Rishi Sunak, Chancellor, in April 2020. Image source: Downing Street

In decline, stronger than ever

The Conservative Party is still defined in significant part by the legacy of Margaret Thatcher, whether they like it or not. David Cameron’s administration was often defined as Thatcherite, even if Cameron himself attempted to somewhat distance himself from Thatcher’s remarks on the existence (or non-existence) of society’s generosity. 33 years after Thatcher’s remarks on society, as the coronavirus pandemic tore through the British population and the world at large, the Conservative British Prime Minister broke again with the Thatcherism that had long hung over his party, saying (or admitting) that “there really is such a thing as society”.
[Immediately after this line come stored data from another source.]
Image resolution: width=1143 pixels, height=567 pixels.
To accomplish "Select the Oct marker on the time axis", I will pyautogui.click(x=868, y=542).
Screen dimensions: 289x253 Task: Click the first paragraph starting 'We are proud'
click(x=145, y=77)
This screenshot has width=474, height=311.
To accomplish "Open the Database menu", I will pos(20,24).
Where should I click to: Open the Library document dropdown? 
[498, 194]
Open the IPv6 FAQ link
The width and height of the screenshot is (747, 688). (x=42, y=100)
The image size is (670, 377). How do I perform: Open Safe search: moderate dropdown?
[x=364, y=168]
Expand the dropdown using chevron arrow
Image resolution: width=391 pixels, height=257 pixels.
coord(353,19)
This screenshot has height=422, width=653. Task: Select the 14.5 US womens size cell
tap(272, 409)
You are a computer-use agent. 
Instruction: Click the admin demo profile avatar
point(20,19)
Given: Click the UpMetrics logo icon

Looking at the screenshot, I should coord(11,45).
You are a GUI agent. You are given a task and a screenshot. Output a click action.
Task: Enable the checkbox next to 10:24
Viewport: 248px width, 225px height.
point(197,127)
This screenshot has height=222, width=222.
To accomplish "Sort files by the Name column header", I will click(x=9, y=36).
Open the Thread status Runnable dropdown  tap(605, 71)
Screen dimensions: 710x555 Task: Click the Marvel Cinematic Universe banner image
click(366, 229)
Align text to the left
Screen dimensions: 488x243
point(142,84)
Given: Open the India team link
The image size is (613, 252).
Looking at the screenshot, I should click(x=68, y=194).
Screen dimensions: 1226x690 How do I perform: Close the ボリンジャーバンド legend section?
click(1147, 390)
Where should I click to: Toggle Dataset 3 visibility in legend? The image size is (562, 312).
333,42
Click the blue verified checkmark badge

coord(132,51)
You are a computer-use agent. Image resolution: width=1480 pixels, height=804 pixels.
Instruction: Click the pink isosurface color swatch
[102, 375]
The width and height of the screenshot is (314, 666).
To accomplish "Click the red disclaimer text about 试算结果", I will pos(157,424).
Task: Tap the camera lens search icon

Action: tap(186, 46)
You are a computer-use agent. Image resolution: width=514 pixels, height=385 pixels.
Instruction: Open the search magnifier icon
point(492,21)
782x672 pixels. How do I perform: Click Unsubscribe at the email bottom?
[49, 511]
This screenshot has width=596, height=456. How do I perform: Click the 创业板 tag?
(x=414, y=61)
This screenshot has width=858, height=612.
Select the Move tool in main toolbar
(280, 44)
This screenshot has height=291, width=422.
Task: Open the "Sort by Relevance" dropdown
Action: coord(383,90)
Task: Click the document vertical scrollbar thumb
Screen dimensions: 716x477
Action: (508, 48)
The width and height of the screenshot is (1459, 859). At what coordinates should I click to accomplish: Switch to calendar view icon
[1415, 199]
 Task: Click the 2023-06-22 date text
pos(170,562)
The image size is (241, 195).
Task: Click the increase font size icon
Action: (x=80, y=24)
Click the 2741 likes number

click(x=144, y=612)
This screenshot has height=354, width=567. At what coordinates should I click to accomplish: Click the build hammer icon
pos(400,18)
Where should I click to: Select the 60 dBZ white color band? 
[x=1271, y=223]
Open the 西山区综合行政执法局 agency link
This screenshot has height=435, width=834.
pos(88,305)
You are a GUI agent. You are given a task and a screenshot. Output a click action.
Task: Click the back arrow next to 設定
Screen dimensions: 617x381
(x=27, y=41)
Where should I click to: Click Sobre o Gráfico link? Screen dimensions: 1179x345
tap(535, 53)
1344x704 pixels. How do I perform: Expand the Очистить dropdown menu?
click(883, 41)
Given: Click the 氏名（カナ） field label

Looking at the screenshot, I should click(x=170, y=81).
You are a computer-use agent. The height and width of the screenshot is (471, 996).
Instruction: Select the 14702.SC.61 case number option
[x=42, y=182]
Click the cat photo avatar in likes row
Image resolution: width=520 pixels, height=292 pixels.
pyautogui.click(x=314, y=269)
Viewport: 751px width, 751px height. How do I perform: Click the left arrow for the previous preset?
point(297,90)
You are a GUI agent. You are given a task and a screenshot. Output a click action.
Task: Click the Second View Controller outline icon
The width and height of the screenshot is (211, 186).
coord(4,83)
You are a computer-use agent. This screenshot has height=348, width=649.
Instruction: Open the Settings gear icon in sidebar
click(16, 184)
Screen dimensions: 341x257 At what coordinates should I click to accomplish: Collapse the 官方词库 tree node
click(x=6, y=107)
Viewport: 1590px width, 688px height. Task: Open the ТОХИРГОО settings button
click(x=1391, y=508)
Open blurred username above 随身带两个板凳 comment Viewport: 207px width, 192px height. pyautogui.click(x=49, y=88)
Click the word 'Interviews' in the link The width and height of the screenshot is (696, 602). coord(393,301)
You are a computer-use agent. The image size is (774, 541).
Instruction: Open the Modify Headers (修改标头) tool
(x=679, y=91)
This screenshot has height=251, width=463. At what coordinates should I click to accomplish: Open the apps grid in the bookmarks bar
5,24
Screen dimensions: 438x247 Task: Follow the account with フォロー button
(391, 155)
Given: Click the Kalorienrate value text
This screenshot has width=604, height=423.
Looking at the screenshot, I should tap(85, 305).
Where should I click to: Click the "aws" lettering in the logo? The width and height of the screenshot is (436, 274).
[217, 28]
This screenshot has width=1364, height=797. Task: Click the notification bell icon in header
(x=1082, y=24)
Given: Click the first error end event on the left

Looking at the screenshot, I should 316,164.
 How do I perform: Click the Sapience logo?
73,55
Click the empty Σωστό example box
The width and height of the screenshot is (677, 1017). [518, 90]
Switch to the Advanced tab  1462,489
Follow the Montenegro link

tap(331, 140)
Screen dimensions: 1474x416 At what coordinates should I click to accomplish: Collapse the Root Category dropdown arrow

But neither the Conservative Party nor its leaders have broken with the core tenets of Thatcherism, even if they have distanced themselves from one of its most infamous and supposedly most selfish slogans. David Cameron’s government, in contrast to Thatcher herself, explicitly separated ‘society’ from ‘the state’, but furthered Margaret Thatcher’s goals of gutting the nation’s welfare programs and reigning back public spending, the result of which caused a predictable rise in poverty and inequality just as it had under Thatcher’s own governance. Successive administrations, including that of the current incumbent Boris Johnson, have continued to preside over historic cuts to social security and a collapsing new Universal Credit system, which in July was found to be failing millions of low-income Britons.

This contradiction between policy well in line with Thatcher’s legacy and public statements attempting to distance themselves from that legacy comes at an interesting time for the United Kingdom: with more and more people having to reach out to the government for aid, the Thatcherite ideals of limited state welfare may be moving towards historical unpopularity. At the same time, there has never been a point in which Thatcher’s dream of community aid has been more universally realised. The recent dismissal of footballer Marcus Rashford’s plea to feed impoverished children outside of school, for example, has resulted in an explosion of private sector and community support driven largely by the anger of the population, with denunciations from as far a range as Jeremy Corbyn to Nigel Farage. The government-funded furlough scheme of Thatcher’s nightmare was similarly ended far too quickly, far before similar schemes were ended in European countries.

A Conservative government reluctant to break with Margaret Thatcher’s small-state dreams have forced the British public into a desperation and fury that, by pure chance alone, closely resembles Margeret Thatcher’s dream of a neighbourly ‘society’. This change does not appear to have been out of choice. Prime Minister Boris Johnson may well insist that he has split his party from ruinous Thatcherism, but his government’s plan to get away with as little spending as possible does not reflect it. Sorry, Mrs. Thatcher: pandemic austerity is not the way to go. Hollow words are no substitute for food.